1. Bring out the Lensbaby! The image at the top of this column was shot with a Lensbaby Velvet 56 at 1/3000 sec., f/1.6 and ISO 200 with a Fujifilm XT-1 set on Aperture Priority. Other Lensbaby optics are just as much fun. Because all Lensbabies are manual focus, you’ll find yourself focusing through a nearly kaleidoscopic range of colors and distorted shapes. In other words, a Lensbaby forces you to be creative.

2. Whoa, wind. Even a breeze so slight that you can barely feel it can move a leaf or flower enough to blur the image. Fortunately, objects close to the ground are often shielded from the full effect, but be careful anyway. If you’re really serious about shooting flowers on windy days, cut the top, bottom and one side from a large cardboard box and use the remaining U-shaped structure as a windbreak.

3. Play with depth of field. The easiest way is to first focus the lens and then sway to and fro with the camera until you discover the best shot.

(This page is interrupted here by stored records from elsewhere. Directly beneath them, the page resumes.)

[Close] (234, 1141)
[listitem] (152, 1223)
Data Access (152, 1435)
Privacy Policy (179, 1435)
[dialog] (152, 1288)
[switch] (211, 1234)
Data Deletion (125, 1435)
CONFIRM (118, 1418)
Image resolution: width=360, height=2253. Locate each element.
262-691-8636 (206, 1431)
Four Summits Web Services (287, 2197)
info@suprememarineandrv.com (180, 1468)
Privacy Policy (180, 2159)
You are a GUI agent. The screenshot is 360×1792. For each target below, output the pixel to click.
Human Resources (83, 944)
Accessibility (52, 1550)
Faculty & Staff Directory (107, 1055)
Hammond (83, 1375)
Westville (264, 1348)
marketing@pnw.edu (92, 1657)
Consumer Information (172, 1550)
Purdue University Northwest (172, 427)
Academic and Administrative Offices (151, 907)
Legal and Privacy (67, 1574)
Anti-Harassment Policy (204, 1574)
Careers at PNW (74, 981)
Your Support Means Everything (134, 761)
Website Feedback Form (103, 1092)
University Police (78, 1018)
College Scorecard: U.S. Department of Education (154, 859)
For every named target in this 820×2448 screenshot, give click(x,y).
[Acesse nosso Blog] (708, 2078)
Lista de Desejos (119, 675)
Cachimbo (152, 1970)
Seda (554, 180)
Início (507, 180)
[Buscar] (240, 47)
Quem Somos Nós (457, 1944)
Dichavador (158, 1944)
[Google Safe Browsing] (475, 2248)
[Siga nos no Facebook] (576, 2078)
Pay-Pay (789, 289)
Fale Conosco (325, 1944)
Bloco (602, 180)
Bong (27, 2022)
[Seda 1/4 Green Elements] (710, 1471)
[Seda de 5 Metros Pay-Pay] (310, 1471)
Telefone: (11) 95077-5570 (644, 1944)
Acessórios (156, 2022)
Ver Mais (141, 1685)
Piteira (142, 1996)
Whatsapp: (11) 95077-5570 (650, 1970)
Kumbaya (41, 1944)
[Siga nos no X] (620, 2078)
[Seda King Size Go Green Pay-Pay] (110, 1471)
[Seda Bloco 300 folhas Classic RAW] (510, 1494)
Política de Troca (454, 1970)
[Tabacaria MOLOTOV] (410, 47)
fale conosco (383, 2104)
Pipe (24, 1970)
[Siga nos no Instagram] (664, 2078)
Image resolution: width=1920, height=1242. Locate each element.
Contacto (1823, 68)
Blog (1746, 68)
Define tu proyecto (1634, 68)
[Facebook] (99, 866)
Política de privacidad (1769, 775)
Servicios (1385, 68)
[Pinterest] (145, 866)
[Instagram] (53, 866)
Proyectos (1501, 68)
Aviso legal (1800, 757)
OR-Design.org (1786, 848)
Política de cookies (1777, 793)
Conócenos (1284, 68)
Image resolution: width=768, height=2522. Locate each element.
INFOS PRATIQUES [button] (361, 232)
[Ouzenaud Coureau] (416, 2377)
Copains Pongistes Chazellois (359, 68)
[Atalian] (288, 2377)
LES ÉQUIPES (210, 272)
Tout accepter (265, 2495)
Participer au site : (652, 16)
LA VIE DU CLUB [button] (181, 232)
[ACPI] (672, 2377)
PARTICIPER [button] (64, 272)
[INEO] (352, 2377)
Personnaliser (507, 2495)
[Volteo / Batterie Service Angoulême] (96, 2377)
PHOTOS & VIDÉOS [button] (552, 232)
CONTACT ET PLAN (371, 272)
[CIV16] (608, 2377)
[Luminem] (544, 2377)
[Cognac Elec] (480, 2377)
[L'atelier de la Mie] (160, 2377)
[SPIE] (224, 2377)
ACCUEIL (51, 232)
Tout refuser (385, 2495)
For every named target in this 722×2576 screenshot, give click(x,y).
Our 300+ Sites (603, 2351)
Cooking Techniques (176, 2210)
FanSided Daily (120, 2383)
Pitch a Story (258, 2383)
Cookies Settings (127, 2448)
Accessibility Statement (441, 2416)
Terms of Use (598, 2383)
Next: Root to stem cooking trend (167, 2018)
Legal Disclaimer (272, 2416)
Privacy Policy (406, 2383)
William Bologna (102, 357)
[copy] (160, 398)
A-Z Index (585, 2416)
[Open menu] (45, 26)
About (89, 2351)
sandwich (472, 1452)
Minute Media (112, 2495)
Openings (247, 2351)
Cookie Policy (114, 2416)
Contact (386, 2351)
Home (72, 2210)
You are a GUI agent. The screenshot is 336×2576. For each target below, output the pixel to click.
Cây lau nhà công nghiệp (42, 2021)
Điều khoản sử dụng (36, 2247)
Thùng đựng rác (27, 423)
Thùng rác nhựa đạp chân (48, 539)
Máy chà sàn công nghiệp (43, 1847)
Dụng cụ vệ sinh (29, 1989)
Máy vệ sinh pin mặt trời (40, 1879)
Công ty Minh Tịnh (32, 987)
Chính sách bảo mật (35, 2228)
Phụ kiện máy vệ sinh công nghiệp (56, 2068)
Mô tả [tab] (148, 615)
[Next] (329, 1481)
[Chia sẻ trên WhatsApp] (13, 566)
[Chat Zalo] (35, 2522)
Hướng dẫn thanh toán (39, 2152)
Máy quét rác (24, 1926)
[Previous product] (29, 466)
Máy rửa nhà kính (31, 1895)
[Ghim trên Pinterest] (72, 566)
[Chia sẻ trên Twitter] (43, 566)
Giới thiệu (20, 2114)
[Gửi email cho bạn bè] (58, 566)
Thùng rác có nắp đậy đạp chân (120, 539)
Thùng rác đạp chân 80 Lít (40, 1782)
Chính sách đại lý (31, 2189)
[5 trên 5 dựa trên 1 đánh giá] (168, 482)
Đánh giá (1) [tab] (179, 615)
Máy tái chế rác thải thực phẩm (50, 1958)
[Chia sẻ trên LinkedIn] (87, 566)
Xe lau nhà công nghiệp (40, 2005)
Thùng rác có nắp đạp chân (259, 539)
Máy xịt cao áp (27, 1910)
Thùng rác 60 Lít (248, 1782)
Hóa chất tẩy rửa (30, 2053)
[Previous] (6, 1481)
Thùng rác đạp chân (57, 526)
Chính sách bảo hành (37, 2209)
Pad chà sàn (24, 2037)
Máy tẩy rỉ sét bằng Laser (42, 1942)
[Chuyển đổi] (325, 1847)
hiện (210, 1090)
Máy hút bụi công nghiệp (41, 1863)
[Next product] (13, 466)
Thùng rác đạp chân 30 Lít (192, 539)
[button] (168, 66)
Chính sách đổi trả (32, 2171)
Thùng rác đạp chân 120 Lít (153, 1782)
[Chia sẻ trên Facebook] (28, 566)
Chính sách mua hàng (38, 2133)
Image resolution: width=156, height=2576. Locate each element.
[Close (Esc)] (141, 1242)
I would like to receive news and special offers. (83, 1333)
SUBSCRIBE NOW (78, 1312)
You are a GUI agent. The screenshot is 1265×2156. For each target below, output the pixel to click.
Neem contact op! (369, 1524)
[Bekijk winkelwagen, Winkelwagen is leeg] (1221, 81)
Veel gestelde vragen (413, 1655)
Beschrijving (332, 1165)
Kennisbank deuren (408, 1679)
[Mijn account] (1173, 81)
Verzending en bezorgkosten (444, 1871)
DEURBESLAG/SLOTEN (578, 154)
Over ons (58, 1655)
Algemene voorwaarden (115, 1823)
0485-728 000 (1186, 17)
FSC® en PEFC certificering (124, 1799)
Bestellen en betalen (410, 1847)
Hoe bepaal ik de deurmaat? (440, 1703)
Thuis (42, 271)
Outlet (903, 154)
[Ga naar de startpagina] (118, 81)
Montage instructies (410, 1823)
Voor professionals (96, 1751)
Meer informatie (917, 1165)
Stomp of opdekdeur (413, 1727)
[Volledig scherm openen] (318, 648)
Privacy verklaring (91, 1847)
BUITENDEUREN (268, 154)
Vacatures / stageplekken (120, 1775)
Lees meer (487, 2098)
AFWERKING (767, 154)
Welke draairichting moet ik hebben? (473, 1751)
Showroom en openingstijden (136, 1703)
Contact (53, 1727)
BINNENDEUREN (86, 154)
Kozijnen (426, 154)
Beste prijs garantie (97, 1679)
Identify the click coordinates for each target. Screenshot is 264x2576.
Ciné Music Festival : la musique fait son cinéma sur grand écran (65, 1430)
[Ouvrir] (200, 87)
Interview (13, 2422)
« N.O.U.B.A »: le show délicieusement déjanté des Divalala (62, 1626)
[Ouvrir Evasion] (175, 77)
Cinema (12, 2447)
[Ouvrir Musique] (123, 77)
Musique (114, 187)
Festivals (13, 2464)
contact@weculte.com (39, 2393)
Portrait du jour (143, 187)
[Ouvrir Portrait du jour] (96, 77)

4. Your camera sees things you cannot. Spider webs, tiny insects, even just plain dirt and other things you didn’t notice can mysteriously appear on the flowers when you open them in Lightroom. Spider webs are a pain because they’re difficult to edit. And because spiders are such beneficial arachnids (they’re not insects), their webs should never be disturbed.

5. Do dew. Water droplets add a dimension all their own.

6. Don’t ignore monochrome. Flowers present seemingly endless arrays of repeating patterns. Often you can create a stronger image in black and white. The subtext here is that bright, colorful flowers can be presented in monochromatic tones.

7. Time for Alien Skin Snap Art! In a nutshell, Snap Art allows you to render digital images that look like they were created with liquid media—oil paint, crayon, comic print, watercolor, etc. You have full control over multiple parameters, and you don’t need even a scrap of talent.